Example: www.shahvaibhav.com/example.aspx?name=vaibhav&color=orange
The query string will be appended after a question mark (?) as a name-value pair, where each pair is separated by an ampersand character (&).
Disadvantages: – Not Secure, Limited Length (1024 IIS, 2083 in IE).

POST:
When POST command is used data is placed into the body section of the request.
The content is sent as name-value pairs but here it is not made visible in the address bar of the browser.
No restriction on the length of the string.


Q. In which location does Visual Studio create solution files by default?

Ans: C:\Users\user.name\Documents\Visual Studio 2010\Projects

ASP.NET Configuration

Using features provided by ASP.NET configuration you can configure…
All ASP.NET applications on an entire server
A single ASP.NET application
An Individual Page
Sub-Directories

The features that we can configure using this include authentication modes, caching settings, custom errors, compiler options, debug and trace options etc…

These files have an extension of .config

A single site can be configured by using multiple .config files.

Configuration settings can be defined at 5 different levels in the hierarchy as shown below

1. Global Machine(Machine.Config)
“%SystemRoot%\Microsoft.NET\Framework\\CONFIG\”
The machine.config file will contain settings that apply to an entire computer
There is only one machine.config file on a computer
The Machine.config file contains settings for all .NET application types, such as Windows, Console, Class Library, and Web applications.

2. Web.config
Located in the same folder as Machine.config file.
It is used to change settings for all websites on a computer.
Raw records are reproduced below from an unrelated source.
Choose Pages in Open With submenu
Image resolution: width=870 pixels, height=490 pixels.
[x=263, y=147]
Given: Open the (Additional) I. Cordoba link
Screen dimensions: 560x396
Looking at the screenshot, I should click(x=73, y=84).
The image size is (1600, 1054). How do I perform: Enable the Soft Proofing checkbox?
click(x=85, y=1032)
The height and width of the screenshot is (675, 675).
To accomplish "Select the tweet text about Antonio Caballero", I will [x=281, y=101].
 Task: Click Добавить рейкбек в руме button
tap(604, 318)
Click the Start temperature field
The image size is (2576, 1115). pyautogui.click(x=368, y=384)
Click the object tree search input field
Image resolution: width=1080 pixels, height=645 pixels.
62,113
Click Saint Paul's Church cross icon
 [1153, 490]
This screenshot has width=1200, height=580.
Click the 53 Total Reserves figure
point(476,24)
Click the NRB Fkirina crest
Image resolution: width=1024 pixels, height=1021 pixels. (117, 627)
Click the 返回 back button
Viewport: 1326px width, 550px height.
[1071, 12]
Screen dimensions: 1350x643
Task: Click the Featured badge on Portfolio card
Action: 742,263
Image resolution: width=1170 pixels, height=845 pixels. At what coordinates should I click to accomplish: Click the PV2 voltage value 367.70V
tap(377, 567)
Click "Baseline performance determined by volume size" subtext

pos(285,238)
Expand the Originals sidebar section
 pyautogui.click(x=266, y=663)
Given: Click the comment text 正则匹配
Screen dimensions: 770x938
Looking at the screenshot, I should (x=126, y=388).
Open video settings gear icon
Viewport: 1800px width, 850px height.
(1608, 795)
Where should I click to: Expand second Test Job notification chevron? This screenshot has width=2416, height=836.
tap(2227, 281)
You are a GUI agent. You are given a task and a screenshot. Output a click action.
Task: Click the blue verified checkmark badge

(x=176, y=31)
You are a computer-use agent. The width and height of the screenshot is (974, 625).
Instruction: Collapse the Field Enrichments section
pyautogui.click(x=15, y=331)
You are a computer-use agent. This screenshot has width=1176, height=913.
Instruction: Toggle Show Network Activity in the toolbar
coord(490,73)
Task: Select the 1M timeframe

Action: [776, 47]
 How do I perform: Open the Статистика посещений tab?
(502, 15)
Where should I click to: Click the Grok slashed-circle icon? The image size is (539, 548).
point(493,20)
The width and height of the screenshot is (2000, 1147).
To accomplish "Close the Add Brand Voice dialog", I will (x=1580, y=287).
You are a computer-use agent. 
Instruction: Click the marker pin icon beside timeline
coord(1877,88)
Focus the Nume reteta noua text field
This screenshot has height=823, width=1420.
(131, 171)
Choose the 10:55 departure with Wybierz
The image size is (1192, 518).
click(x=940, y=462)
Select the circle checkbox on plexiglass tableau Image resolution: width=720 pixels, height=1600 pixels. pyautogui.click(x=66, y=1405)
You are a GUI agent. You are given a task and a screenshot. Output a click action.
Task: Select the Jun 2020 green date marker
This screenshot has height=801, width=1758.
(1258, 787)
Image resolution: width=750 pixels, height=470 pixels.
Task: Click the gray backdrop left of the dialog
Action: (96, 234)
It will override settings defined in Machine.config.

3. Website
To change settings of an individual website, site specific web.config file is used.
This file is located in website’s root folder.

4. Web Application
Overrides settings defined in Website’s web.config file

5. Folder
Overrides settings defined in Web App’s web.config file

Websites are configured based on a hierarchy of configuration files, starting with the Machine.config file, followed by the Web.config file which is defined in the same folder. After that, you might have a Web.config file in the root of the website, then in each web application, and further in any subdirectory of the web application.

You can restrict the inheritance by using the allowOverride, lockAttributes, lockAllAttributesExcept, lockAllElementsExcept, lockItem and lockElements attributes.

WSAT is used to add and modify the website settings.